** Opening MATERIAL TO PROCESS block **

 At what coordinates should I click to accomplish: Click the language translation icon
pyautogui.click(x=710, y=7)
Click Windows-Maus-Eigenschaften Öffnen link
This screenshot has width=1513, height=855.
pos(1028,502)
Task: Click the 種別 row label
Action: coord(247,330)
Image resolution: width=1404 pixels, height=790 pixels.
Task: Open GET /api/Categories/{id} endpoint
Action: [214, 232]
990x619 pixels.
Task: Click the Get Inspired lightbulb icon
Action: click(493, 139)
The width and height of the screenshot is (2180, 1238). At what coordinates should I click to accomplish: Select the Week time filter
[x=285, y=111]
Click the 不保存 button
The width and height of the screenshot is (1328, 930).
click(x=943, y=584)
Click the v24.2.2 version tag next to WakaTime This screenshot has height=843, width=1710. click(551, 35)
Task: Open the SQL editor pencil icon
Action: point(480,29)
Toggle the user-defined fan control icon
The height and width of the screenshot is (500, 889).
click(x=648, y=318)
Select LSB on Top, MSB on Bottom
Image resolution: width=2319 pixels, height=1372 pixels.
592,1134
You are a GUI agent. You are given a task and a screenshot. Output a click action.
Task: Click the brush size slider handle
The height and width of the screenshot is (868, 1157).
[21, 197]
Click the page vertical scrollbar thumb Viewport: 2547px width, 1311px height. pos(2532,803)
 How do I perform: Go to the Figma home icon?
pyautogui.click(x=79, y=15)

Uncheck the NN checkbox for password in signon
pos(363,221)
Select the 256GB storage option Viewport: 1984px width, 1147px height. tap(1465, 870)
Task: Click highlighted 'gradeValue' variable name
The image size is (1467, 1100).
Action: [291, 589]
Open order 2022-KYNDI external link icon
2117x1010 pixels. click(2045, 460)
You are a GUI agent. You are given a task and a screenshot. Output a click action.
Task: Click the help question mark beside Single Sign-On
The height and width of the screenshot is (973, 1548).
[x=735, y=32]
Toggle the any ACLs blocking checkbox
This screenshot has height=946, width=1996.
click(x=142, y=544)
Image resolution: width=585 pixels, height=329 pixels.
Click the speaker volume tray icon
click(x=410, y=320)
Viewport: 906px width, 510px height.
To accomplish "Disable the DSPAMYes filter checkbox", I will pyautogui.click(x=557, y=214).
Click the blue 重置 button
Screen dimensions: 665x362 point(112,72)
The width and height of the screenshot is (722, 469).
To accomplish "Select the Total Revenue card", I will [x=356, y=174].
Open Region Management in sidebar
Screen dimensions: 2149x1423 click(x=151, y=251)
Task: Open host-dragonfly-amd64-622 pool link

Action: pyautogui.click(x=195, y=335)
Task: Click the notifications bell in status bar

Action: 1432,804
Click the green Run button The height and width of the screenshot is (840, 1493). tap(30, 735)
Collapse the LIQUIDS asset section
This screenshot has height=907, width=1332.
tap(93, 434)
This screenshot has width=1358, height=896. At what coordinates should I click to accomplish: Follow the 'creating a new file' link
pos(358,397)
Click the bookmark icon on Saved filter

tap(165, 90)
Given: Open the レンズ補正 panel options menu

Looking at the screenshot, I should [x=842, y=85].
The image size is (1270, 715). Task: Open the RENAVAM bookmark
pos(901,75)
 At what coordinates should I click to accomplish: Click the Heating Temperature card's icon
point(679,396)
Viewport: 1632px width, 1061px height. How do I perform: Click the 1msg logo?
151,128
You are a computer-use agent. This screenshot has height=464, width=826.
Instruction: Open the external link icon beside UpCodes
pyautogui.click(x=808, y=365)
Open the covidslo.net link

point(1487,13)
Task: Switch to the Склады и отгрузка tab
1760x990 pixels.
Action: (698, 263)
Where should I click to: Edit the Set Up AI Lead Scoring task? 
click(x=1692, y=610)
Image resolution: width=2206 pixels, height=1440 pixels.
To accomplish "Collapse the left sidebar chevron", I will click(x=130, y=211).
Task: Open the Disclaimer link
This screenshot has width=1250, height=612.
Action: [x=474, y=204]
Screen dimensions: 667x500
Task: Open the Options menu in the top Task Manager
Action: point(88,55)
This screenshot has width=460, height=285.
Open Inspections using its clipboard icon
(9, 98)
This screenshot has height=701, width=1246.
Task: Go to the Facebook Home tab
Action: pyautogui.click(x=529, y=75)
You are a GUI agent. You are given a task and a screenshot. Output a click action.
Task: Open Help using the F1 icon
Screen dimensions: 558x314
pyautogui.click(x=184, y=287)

** Closing MATERIAL TO PROCESS block **

Lines after the one containing "Select LSB on Top, MSB on Bottom" are left out; every line from the start of the entries through that line is restated word for word.

 At what coordinates should I click to accomplish: Click the language translation icon
pyautogui.click(x=710, y=7)
Click Windows-Maus-Eigenschaften Öffnen link
This screenshot has width=1513, height=855.
pos(1028,502)
Task: Click the 種別 row label
Action: coord(247,330)
Image resolution: width=1404 pixels, height=790 pixels.
Task: Open GET /api/Categories/{id} endpoint
Action: [214, 232]
990x619 pixels.
Task: Click the Get Inspired lightbulb icon
Action: click(493, 139)
The width and height of the screenshot is (2180, 1238). At what coordinates should I click to accomplish: Select the Week time filter
[x=285, y=111]
Click the 不保存 button
The width and height of the screenshot is (1328, 930).
click(x=943, y=584)
Click the v24.2.2 version tag next to WakaTime This screenshot has height=843, width=1710. click(551, 35)
Task: Open the SQL editor pencil icon
Action: point(480,29)
Toggle the user-defined fan control icon
The height and width of the screenshot is (500, 889).
click(x=648, y=318)
Select LSB on Top, MSB on Bottom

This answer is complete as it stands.